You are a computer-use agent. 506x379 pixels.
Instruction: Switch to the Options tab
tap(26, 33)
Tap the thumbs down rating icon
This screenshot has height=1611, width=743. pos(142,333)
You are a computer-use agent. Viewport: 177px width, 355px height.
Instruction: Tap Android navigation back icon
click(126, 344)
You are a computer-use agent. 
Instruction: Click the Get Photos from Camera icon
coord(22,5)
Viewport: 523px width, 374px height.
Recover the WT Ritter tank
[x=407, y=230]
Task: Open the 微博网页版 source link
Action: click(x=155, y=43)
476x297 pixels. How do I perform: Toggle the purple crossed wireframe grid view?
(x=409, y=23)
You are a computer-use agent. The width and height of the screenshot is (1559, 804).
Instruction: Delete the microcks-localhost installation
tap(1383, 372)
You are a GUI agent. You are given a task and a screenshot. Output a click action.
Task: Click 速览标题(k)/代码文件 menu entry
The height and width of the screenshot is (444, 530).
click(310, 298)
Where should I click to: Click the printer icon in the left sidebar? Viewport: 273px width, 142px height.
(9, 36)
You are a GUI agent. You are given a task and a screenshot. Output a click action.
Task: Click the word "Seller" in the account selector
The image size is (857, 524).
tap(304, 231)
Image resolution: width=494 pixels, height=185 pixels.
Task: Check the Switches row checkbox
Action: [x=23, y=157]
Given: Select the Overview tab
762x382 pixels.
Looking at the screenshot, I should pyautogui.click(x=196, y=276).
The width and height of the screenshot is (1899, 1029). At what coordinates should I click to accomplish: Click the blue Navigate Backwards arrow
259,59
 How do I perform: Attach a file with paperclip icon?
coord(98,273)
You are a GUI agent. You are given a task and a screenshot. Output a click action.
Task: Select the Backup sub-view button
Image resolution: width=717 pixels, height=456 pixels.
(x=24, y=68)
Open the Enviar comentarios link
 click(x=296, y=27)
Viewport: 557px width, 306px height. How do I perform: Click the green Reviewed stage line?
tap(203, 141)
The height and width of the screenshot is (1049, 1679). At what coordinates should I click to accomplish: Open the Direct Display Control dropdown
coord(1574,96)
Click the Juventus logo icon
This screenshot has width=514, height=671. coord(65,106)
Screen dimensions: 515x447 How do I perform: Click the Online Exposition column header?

*Goal*:
Starting at the line that has "476x297 pixels. How" and stopping after the line that has "tap(1383, 372)", rewrite those lines of the material with "Delete" swapped for "Remove". Leave everything else unchanged.

*Task result*:
476x297 pixels. How do I perform: Toggle the purple crossed wireframe grid view?
(x=409, y=23)
You are a computer-use agent. The width and height of the screenshot is (1559, 804).
Instruction: Remove the microcks-localhost installation
tap(1383, 372)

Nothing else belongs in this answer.